§ **To be done**: Can you copy every line of the entries below, from the line containing "This screenshot has" down to the line containing "Looking at the", including both of those lines and leaving out the pictures?

+ + + + + + +

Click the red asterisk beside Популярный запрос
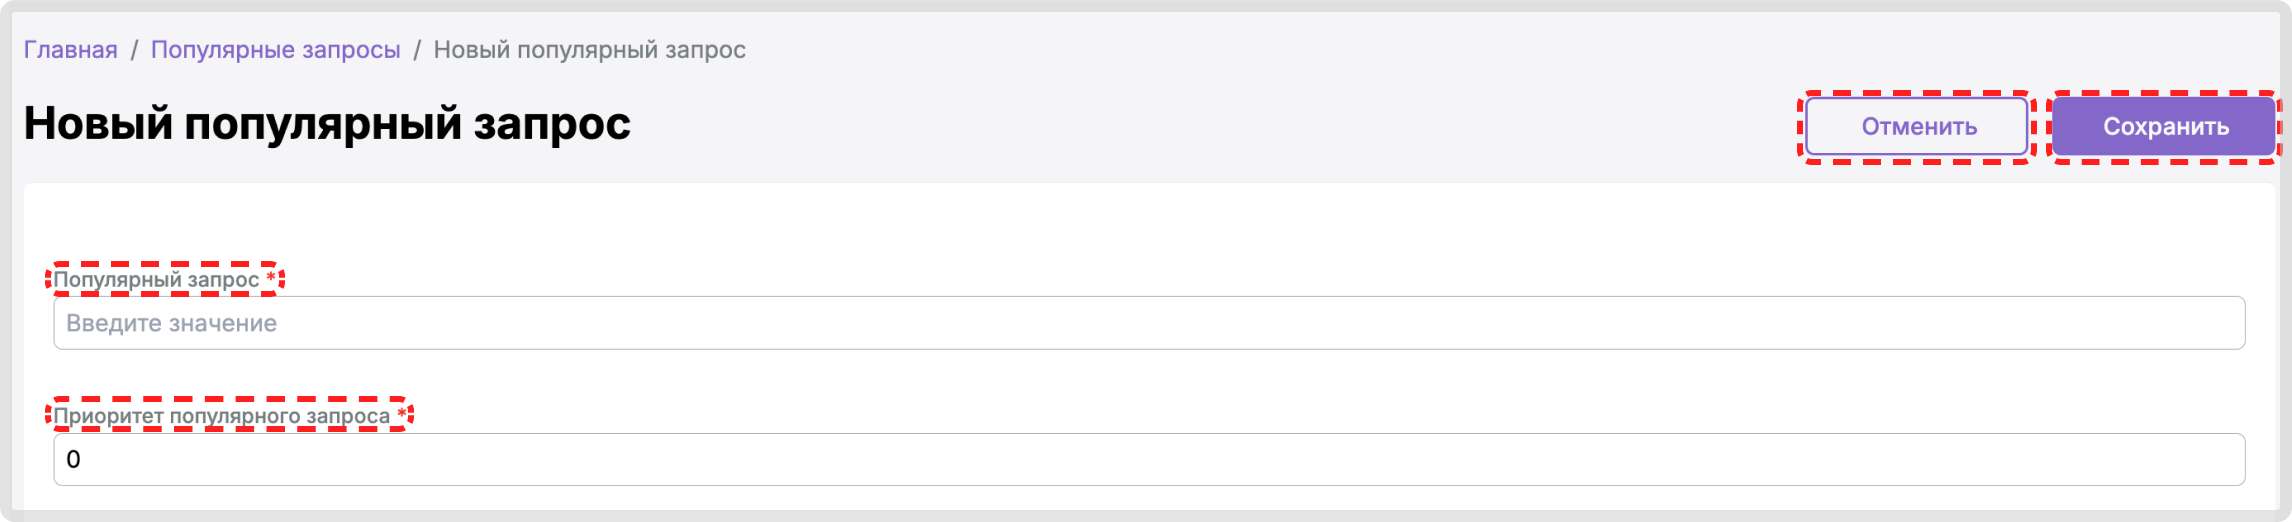Image resolution: width=2292 pixels, height=522 pixels. pyautogui.click(x=271, y=279)
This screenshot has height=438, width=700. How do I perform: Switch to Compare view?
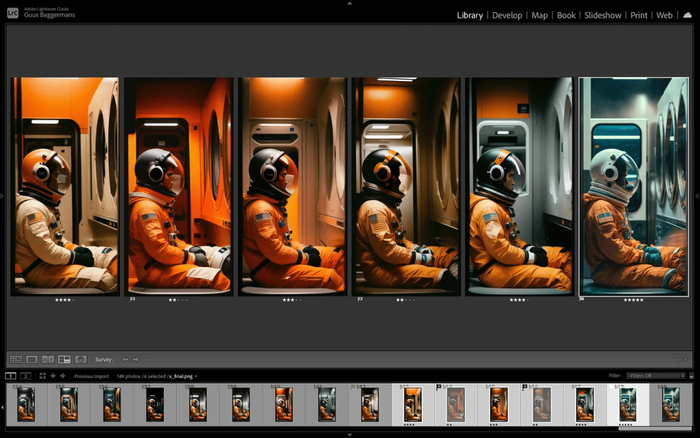(48, 359)
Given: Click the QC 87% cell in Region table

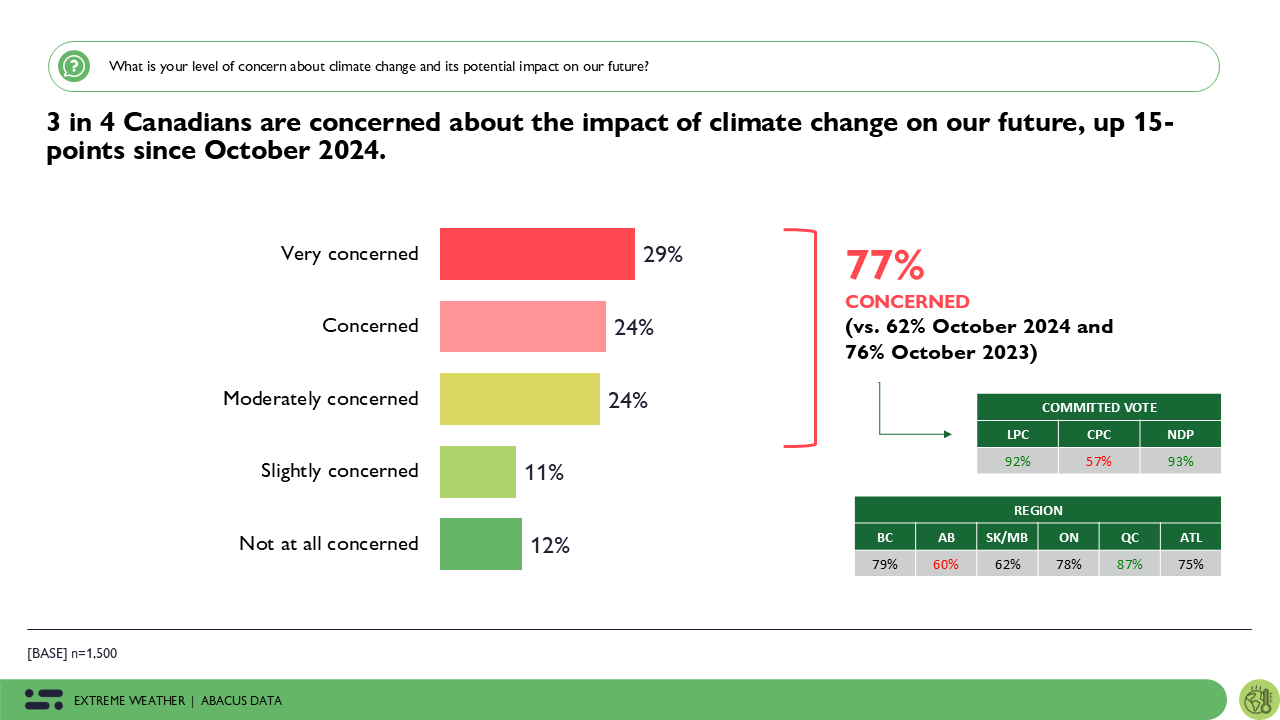Looking at the screenshot, I should [1129, 564].
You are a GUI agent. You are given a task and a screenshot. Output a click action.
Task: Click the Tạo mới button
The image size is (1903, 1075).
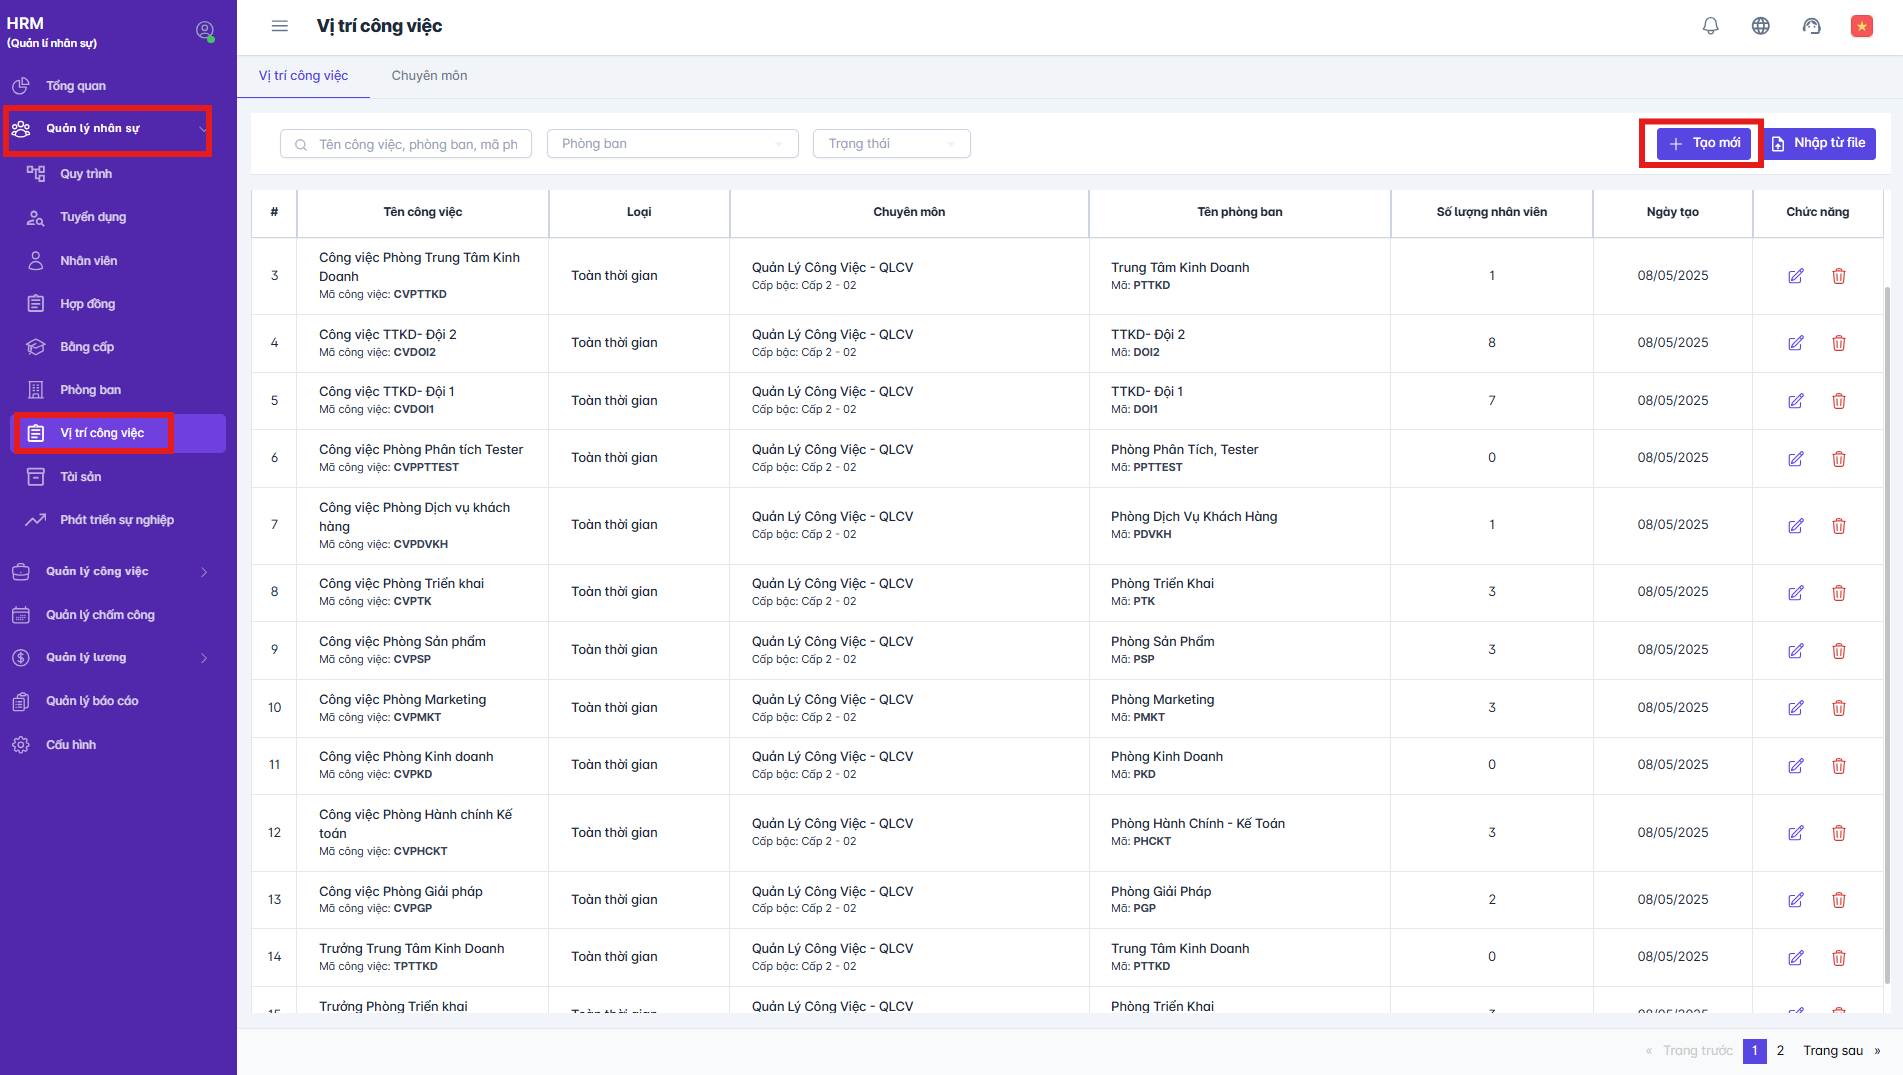(1703, 143)

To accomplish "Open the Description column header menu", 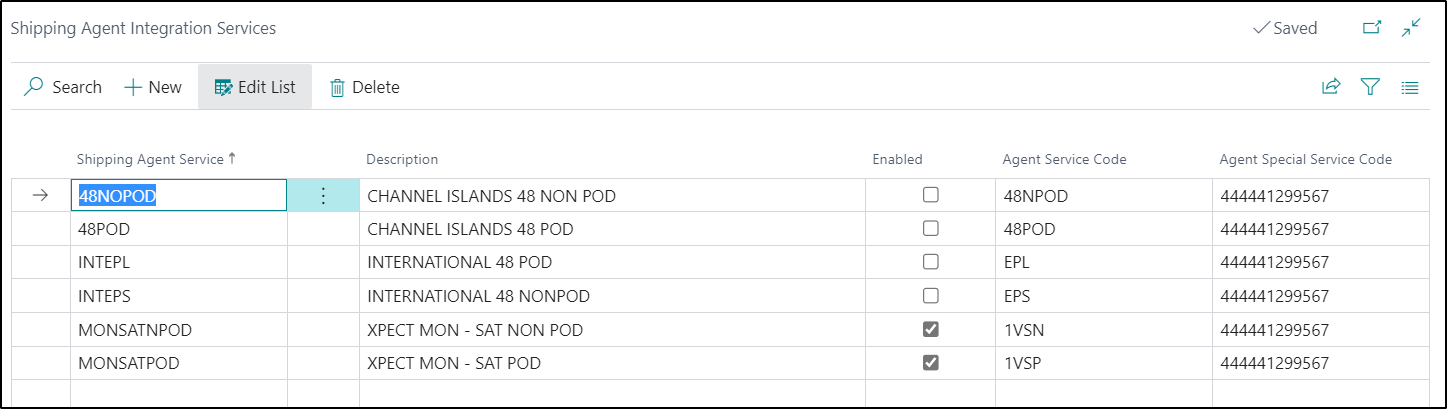I will [402, 159].
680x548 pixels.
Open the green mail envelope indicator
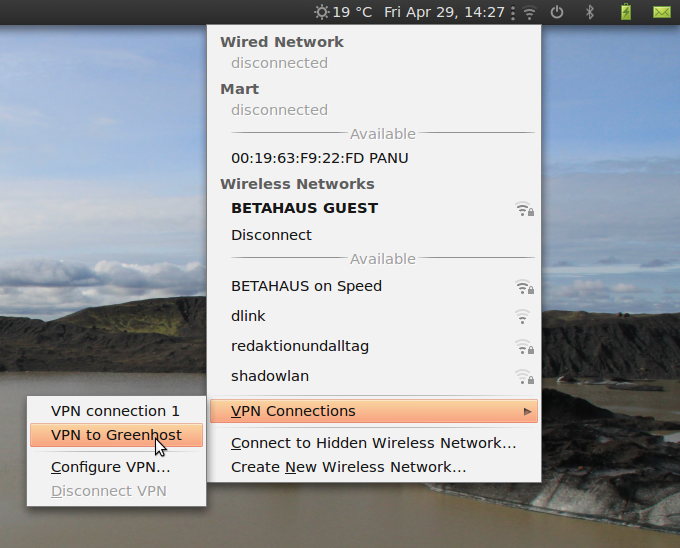pos(661,12)
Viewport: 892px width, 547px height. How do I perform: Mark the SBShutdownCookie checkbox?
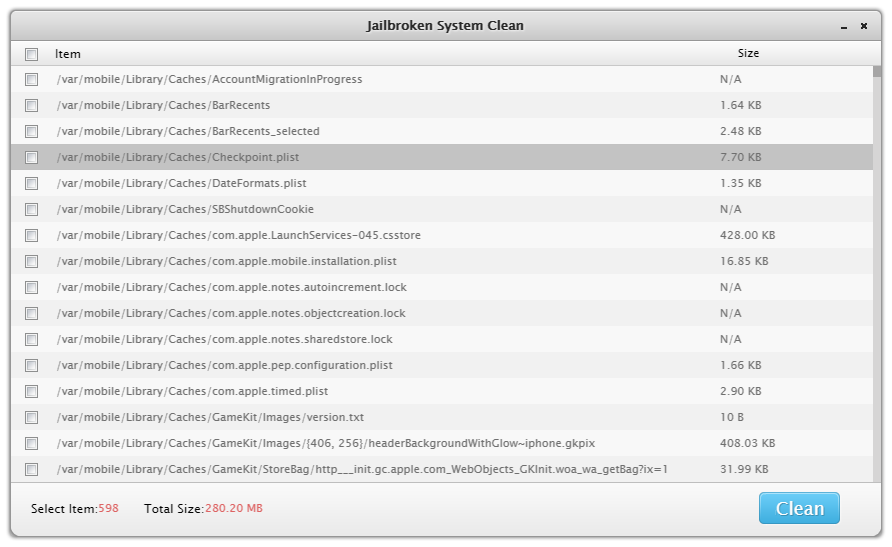pos(31,209)
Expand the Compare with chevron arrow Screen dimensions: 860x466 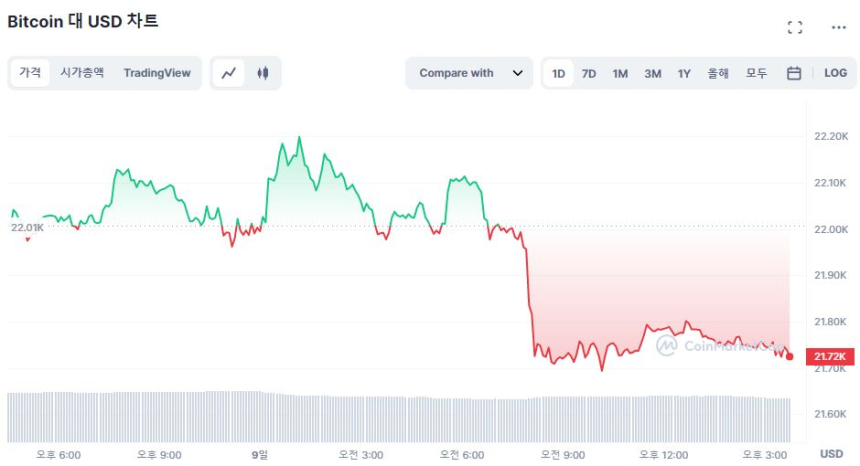(517, 73)
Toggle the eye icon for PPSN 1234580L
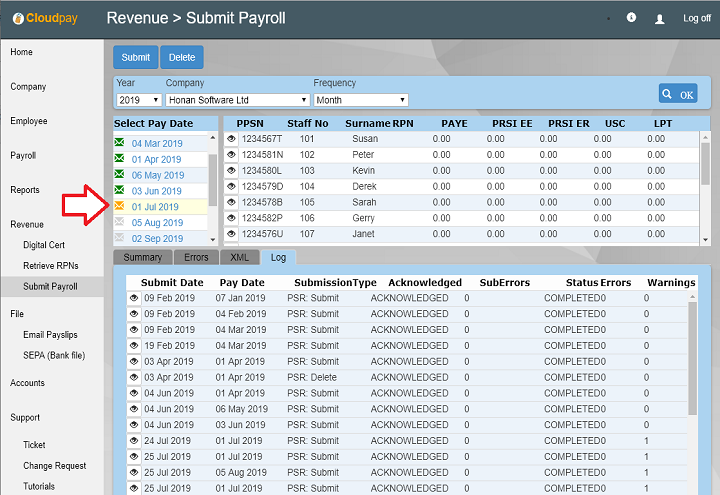The height and width of the screenshot is (495, 720). (231, 171)
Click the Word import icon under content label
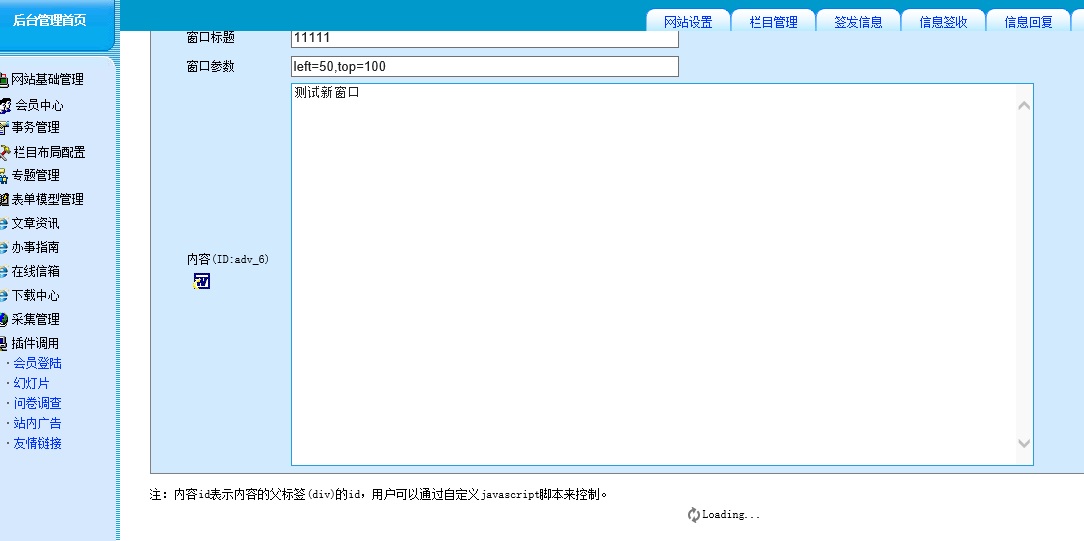Viewport: 1084px width, 541px height. click(202, 282)
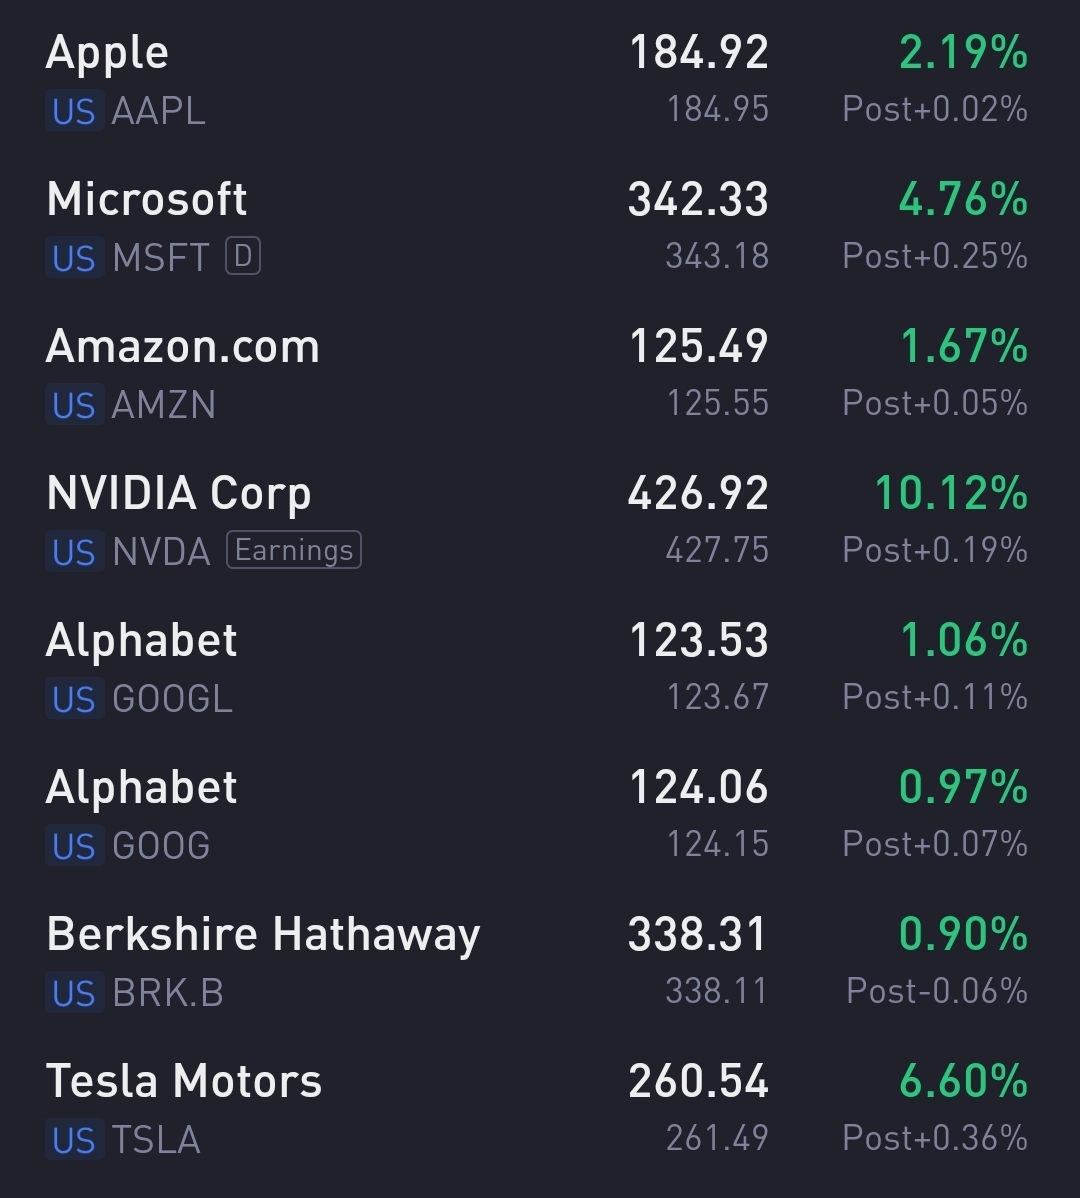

+ + + + + + +

§ **Solution to this task**:
This screenshot has height=438, width=700. How do I perform: Switch to Compare view?
(48, 359)
Given: Click the QC 87% cell in Region table

Looking at the screenshot, I should [1129, 564].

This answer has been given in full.